Xiang Zuojuan, Ma Ling, Fu Yingzhou, Pan Yong
Department of Pharmacy, the Affiliated Cancer Hospital of Xiangya School of Medicine, Central South University, Hunan Cancer Hospital, Changsha, China.
Department of Clinical pharmacy, the First People's Hospital of Yunnan Province, the Affiliated Hospital of Kunming University of Science and Technology, Kunming, China.
Front Pharmacol. 2024 Sep 4;15:1411571. doi: 10.3389/fphar.2024.1411571. eCollection 2024.
The Chinese Society of Clinical Oncology (CSCO) has recommended sintilimab plus chemotherapy (SINT + Chemo) as a standard first-line therapy for advanced gastric cancer or gastroesophageal junction cancer (GC/GEJC), based on the proven effectiveness and safety in the ORINT-16 trail. Its cost-effectiveness, however, remains to be evaluated.

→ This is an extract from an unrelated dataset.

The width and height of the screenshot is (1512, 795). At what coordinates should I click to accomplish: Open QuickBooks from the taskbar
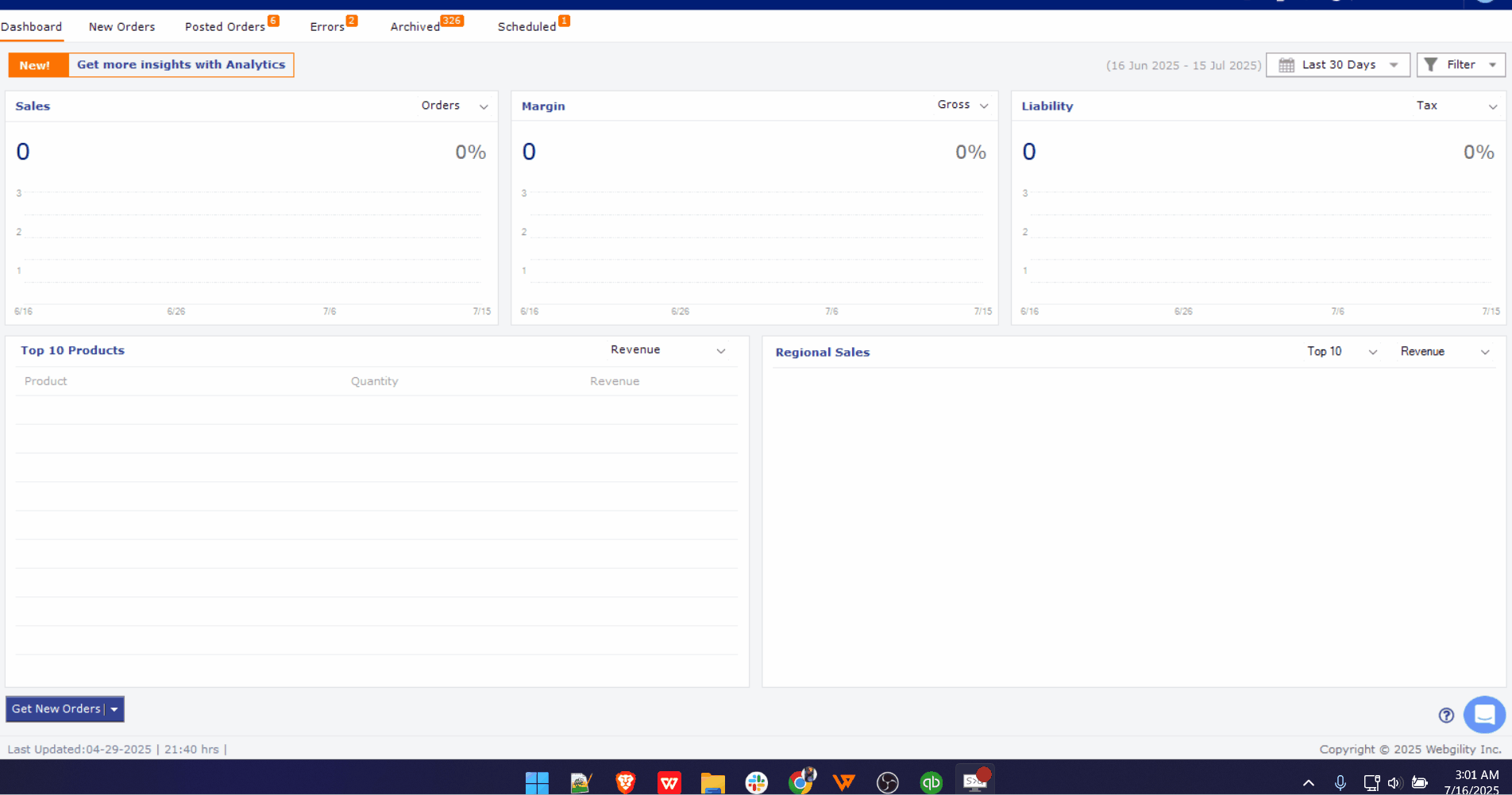point(931,782)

We established a partitioned survival approach (PartSA) model with a 10-year time horizon to determine whether SINT + Chemo (vs. chemotherapy) was more cost-effective as a first-line treatment for unresectable advanced or metastatic GC/GEJC. Survival data was generated from the ORIENT-16 trail. Cost calculation was limited to direct medical costs. Database of Hunan Public Resources Trading Service Platform was used as the source for obtaining drug prices. Other cost and utility values were gathered from established literature. Incremental cost-effectiveness ratio (ICER) was the primary output. Additionally, we conducted sensitivity analysis, subgroup analysis, and scenario analysis.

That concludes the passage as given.